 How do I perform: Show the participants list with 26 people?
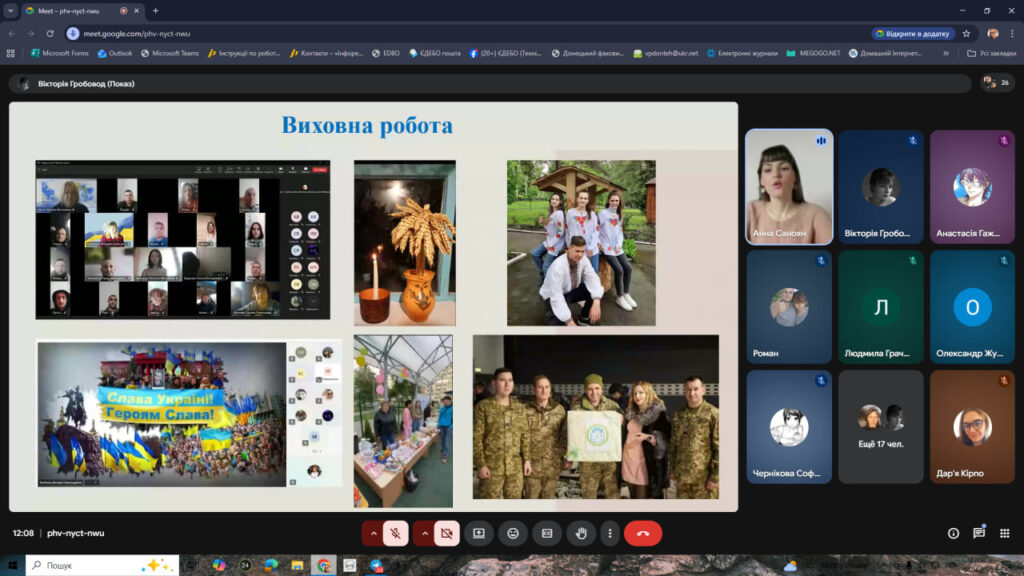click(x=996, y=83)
——————
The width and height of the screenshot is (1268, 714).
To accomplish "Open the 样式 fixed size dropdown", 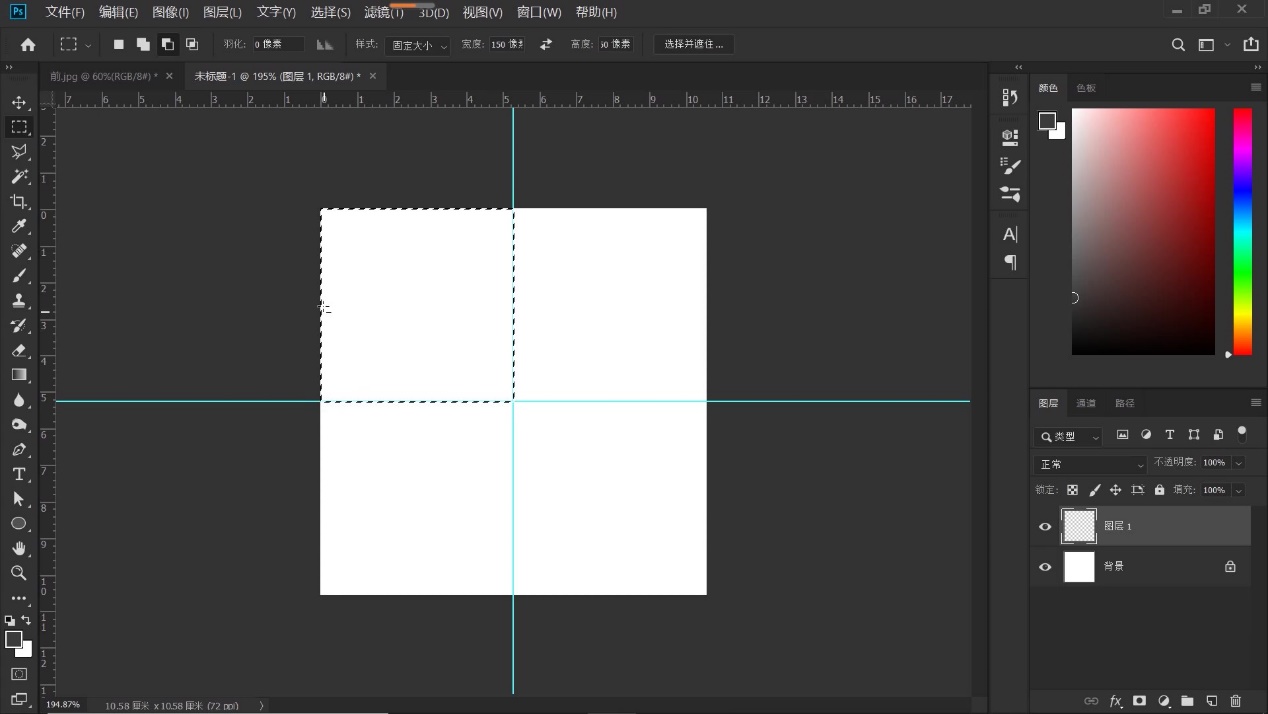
——————
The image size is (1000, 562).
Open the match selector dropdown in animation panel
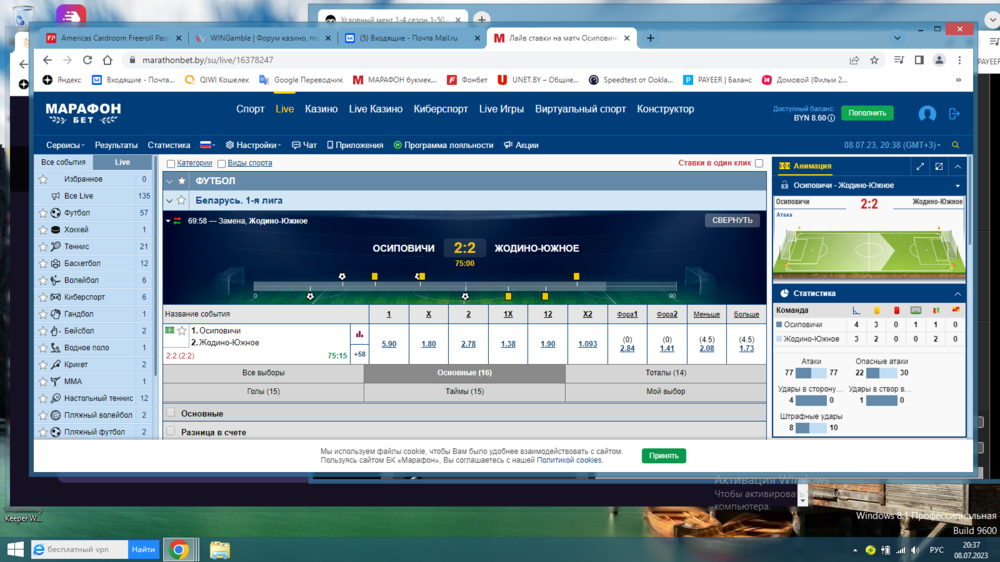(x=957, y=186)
——————
## THE PROBLEM
Treat the line with "The width and" as the start and the line with "the 样式 fixed" as the end, and return exactly that span of the data above, both ends included, without pictures.

## RESPONSE BOX
The width and height of the screenshot is (1268, 714).
To accomplish "Open the 样式 fixed size dropdown", 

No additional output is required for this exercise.